A company is a legal entity created by law that consists of one or more persons. For a company to exist, it has to be incorporated and governed by its bylaws. A company comes into existence when the relevant incorporation body issues a certificate of incorporation.
The incorporation procedures differ from jurisdiction to jurisdiction and depend on the company laws governing the country in which the company is incorporated. In general, most company laws are there to regulate the running of companies in the interest of investors and shareholders. The overall purpose is transparency and accountability.
A company is considered to be domestic in the country in which it is incorporated and foreign in every other country. In the United States, a company is also considered foreign if it is incorporated in another state of the Union. This has implications not only for the formalities of incorporation but also in relation to the financial and tax regime of the company. The company laws governing the company will be those where the company is resident.
The procedures for incorporating a company in the United States depend on the state in which the company is incorporated. There is no general corporation law or federal common law relating to corporations. The main recognized commercial jurisdictions are the states of Delaware, New York, and California.
Each country of the European Union has its own specific requirements regarding the formalities of incorporation and the types of companies that may be formed. Some countries require greater formalities than others. In the United Kingdom, for example, incorporating a company is relatively easy and not expensive.

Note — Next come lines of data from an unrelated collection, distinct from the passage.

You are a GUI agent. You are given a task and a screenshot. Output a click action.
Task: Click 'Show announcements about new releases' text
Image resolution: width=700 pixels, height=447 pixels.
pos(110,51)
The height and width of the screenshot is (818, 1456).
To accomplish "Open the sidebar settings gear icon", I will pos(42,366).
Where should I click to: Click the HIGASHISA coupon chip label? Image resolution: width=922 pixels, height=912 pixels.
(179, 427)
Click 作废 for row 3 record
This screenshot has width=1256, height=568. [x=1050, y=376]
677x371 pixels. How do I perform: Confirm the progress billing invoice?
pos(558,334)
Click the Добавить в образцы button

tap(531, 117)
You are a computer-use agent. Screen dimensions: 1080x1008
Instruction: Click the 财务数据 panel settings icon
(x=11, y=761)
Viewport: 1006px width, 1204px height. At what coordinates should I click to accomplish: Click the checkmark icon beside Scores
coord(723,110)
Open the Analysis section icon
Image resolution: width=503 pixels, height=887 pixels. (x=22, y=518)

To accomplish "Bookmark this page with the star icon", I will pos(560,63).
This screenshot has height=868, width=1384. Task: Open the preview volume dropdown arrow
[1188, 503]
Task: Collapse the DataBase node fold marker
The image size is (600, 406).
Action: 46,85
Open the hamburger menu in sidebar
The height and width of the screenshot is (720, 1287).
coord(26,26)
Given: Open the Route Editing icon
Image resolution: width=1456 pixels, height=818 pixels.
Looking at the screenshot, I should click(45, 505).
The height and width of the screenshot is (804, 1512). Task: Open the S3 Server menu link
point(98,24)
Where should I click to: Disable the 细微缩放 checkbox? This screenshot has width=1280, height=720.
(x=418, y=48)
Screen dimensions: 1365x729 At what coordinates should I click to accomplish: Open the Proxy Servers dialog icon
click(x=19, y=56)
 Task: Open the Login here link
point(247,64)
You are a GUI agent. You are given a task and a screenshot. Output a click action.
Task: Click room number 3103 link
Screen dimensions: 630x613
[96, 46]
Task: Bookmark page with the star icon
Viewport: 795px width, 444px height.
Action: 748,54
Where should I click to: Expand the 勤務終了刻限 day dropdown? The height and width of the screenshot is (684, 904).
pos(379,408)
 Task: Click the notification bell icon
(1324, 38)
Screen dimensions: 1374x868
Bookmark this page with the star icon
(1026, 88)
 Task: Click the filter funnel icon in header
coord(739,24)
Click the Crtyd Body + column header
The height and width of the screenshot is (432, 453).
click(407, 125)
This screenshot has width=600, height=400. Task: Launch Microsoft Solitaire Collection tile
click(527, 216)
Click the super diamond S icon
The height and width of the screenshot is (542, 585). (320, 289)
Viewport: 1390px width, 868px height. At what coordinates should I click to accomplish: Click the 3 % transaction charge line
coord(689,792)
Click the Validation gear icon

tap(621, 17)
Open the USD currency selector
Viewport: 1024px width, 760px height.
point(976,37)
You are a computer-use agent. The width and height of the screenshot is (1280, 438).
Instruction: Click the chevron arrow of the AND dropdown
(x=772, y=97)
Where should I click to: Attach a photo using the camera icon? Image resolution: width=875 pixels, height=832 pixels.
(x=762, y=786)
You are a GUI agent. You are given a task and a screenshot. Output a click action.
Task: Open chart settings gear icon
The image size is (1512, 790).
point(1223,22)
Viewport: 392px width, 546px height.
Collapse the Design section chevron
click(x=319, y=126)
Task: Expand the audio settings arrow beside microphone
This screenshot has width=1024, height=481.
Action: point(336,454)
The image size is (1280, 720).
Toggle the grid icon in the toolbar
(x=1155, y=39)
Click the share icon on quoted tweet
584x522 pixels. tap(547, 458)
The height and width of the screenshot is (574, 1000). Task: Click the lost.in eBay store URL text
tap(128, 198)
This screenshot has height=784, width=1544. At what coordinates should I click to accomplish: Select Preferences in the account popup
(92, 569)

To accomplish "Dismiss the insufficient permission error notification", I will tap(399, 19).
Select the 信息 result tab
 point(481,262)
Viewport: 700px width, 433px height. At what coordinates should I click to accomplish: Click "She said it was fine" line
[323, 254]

In May 2006 a new company law came into force in Japan. The new law simplified many of the formalities of incorporation, reduced its cost, and made the governing of companies more flexible.
Company law provides a regulated environment for companies to operate in.
It protects shareholders and investors in a company.
In general, company law allows for the harmonization and homogenization of international markets, thus maintaining transparency, fair dealing, and protection against fraud.
Company law is very complex and specialized.
When dealing with more complex company law issues, it is wise to obtain legal advice.
Check the company laws of the country in which you incorporate your company.
Obtain specific legal and tax advice and make sure that you understand the implications and responsibilities of incorporation and ownership of a company in that particular jurisdiction.
Be prepared to comply with the formalities of incorporation and also with the filing requirements and formalities required to be made after the incorporation.
Dos and Don’ts
When incorporating or acquiring a company, always seek to understand the company laws of the country or region in which the company is registered.
Obtain relevant advice regarding the acquisition or incorporation of a company.
Research the market carefully before making a decision to incorporate a company in that country.
Don’t underestimate the need for proper research and professional advice.
Don’t ignore the importance of understanding directors’ duties and secretarial duties under company law; if you do, the consequences could be costly.